[Stored records]
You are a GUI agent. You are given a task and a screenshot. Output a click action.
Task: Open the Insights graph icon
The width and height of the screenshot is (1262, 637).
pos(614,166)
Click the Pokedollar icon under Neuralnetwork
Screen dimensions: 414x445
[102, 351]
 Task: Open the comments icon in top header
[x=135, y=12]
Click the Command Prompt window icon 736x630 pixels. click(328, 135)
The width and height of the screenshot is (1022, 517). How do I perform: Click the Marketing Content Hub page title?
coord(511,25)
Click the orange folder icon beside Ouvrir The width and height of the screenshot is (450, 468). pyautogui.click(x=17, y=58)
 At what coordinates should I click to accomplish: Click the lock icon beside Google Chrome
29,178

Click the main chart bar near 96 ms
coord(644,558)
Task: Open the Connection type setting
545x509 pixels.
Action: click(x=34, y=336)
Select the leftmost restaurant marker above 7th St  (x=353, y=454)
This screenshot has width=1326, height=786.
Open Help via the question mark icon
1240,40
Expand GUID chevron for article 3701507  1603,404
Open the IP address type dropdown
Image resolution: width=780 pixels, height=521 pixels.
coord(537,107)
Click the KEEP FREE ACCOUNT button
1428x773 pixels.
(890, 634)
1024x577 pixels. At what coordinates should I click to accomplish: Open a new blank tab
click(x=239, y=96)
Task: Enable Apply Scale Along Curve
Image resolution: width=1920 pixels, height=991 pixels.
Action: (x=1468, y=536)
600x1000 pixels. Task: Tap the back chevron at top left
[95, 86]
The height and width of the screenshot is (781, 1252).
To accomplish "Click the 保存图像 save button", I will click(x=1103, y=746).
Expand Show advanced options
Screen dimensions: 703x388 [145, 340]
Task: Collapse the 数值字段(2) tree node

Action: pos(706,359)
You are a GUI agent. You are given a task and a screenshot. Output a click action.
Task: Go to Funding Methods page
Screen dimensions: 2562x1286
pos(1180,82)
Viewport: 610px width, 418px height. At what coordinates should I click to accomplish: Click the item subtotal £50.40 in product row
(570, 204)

- WHAT IS NEEDED -
From the entries above, return exactly the line containing "Task: Open the Insights graph icon", the line containing "Click the Command", and all lines between, and nothing else.

- ANSWER SECTION -
Task: Open the Insights graph icon
The width and height of the screenshot is (1262, 637).
pos(614,166)
Click the Pokedollar icon under Neuralnetwork
Screen dimensions: 414x445
[102, 351]
 Task: Open the comments icon in top header
[x=135, y=12]
Click the Command Prompt window icon 736x630 pixels. click(328, 135)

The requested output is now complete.